It’s hard not to agree with Khan’s assessment. In January 2017, over 1.8 million people signed a petition urging the UK Government to ban him from visiting London. In December 2017, anti-Trump campaigners claimed that a million people would march in protest when he does land in the UK. Even Theresa May must be slightly relieved.

As one of the most diverse cities in the world – a city which unanimously voted to remain in the EU and swung even further to the left in last year’s general election – it is hard to think of a worse place for Trump to visit. London saw one of the largest Woman’s March outside of the US, and also saw thousands march against Trump’s proposed Muslim travel ban.

This is the city that recoiled in disgust when Trump, within minutes of last summer’s horrific terror attacks, tried to spin the incidents to fit his xenophobic agenda.

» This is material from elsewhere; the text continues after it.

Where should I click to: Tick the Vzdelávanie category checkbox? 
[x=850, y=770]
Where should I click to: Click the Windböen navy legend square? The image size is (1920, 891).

The same city that rallied around the Muslim community just weeks later when a terrorist ploughed a van into pedestrians outside a mosque in Finsbury Park.

Londoners will be ready to protest peacefully against Trump whenever he decides to appear, and we will showcase the passion, wit, creativity and optimism that defines this city, and indeed Britain. Our beliefs and solidarity will last long after his presidency is a distant memory.

He might not be very stable, or anything close to a genius, but Trump’s decision to abandon this visit might be his most perceptive move yet.